_WORK INSTRUCTIONS_. From the line containing "Screen dimensions: 1568x746" through the last line, print the records exactly and nothing else.

##### EXTRACTED ENTRIES

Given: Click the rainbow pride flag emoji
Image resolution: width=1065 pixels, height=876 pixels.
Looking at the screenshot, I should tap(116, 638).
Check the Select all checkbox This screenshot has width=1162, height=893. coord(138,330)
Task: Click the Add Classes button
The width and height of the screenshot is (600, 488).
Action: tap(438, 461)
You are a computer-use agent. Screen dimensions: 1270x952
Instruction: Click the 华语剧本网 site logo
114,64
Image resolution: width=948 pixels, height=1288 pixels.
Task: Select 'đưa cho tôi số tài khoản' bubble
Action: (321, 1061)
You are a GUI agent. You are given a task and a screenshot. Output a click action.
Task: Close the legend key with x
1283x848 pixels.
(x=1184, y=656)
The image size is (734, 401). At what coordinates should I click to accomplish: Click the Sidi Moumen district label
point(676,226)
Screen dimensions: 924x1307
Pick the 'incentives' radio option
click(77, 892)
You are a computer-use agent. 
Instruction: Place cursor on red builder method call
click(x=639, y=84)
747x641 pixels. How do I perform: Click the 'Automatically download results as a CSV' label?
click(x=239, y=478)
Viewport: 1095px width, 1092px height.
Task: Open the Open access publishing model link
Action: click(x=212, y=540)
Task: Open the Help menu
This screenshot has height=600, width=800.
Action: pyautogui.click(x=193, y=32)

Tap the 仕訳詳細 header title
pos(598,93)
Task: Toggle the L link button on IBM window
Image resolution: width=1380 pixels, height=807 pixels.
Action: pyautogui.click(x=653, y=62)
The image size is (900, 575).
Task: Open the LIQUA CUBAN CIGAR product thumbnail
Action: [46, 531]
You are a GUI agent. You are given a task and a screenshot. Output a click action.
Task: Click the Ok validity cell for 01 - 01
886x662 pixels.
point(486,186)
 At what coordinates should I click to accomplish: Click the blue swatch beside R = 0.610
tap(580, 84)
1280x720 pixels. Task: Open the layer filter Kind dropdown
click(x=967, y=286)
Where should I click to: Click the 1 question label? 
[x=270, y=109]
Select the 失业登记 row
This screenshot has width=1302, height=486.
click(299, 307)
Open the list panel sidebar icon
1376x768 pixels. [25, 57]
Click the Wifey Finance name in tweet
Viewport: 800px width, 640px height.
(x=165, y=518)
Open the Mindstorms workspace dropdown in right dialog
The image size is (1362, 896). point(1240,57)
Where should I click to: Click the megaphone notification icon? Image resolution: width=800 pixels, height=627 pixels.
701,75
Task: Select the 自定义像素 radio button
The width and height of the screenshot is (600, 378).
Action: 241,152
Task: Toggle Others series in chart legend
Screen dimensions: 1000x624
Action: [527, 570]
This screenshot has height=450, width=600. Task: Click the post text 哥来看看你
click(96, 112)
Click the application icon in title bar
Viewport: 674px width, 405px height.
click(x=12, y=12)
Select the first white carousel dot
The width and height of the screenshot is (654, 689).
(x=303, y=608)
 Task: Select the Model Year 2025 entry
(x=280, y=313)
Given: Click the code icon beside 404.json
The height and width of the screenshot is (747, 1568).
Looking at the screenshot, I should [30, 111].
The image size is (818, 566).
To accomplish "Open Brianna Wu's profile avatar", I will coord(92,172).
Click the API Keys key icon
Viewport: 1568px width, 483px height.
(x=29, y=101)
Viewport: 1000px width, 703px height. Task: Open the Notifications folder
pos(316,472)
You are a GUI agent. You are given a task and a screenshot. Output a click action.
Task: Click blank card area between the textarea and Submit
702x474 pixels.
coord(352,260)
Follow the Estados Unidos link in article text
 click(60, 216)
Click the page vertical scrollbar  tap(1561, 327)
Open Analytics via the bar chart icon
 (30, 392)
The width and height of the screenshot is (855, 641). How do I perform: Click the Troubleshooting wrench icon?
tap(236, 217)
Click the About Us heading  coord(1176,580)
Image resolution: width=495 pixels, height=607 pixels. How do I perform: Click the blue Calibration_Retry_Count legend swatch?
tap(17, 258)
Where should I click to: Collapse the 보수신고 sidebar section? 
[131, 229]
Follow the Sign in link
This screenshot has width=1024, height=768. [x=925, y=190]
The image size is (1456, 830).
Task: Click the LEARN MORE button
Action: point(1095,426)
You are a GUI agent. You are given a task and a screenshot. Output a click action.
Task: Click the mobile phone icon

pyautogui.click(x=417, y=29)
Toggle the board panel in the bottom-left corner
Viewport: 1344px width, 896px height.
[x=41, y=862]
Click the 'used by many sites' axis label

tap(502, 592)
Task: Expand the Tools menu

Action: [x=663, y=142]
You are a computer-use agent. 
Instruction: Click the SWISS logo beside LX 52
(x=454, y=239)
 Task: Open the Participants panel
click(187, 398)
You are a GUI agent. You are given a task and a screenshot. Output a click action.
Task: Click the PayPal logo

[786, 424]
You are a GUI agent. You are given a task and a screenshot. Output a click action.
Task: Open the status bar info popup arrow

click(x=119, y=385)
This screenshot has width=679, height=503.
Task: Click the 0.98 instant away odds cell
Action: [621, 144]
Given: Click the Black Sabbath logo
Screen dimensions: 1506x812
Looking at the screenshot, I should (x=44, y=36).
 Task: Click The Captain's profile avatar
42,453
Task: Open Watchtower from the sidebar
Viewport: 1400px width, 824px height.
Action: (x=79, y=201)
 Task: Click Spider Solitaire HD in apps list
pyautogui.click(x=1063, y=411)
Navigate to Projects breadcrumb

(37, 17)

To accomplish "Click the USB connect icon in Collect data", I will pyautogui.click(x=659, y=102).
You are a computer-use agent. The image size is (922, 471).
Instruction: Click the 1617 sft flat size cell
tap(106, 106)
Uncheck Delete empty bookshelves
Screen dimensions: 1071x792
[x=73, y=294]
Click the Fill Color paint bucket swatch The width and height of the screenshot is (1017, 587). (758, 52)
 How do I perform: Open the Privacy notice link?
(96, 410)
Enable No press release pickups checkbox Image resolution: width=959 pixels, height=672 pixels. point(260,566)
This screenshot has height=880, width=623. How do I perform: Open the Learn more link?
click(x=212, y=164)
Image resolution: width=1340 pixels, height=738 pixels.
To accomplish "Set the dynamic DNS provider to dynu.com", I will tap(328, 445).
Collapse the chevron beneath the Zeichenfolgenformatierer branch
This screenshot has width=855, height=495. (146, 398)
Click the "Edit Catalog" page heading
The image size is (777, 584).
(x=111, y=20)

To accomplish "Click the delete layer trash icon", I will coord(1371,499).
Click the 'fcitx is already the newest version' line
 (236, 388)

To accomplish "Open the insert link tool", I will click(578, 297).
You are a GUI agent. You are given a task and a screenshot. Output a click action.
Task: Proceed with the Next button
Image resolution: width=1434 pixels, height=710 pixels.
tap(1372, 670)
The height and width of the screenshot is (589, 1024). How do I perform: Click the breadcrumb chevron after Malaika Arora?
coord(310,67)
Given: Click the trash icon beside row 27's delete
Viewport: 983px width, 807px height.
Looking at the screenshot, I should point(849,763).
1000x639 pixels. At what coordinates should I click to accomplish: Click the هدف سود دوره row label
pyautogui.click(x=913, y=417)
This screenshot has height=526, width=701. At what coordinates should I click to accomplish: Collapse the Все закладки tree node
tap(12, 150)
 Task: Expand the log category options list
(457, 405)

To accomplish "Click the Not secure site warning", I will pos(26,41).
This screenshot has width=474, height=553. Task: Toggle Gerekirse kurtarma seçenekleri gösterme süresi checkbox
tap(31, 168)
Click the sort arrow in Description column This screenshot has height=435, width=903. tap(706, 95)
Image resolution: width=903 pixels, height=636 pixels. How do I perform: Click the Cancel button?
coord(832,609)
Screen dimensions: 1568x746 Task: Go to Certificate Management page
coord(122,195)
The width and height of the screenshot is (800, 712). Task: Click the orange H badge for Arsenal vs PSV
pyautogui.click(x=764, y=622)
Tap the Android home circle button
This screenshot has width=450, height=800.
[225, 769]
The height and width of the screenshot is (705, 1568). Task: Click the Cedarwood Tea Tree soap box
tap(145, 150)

##########

_ANSWER TO THIS PROBLEM_.
Screen dimensions: 1568x746 Task: Go to Certificate Management page
coord(122,195)
The width and height of the screenshot is (800, 712). Task: Click the orange H badge for Arsenal vs PSV
pyautogui.click(x=764, y=622)
Tap the Android home circle button
This screenshot has width=450, height=800.
[225, 769]
The height and width of the screenshot is (705, 1568). Task: Click the Cedarwood Tea Tree soap box
tap(145, 150)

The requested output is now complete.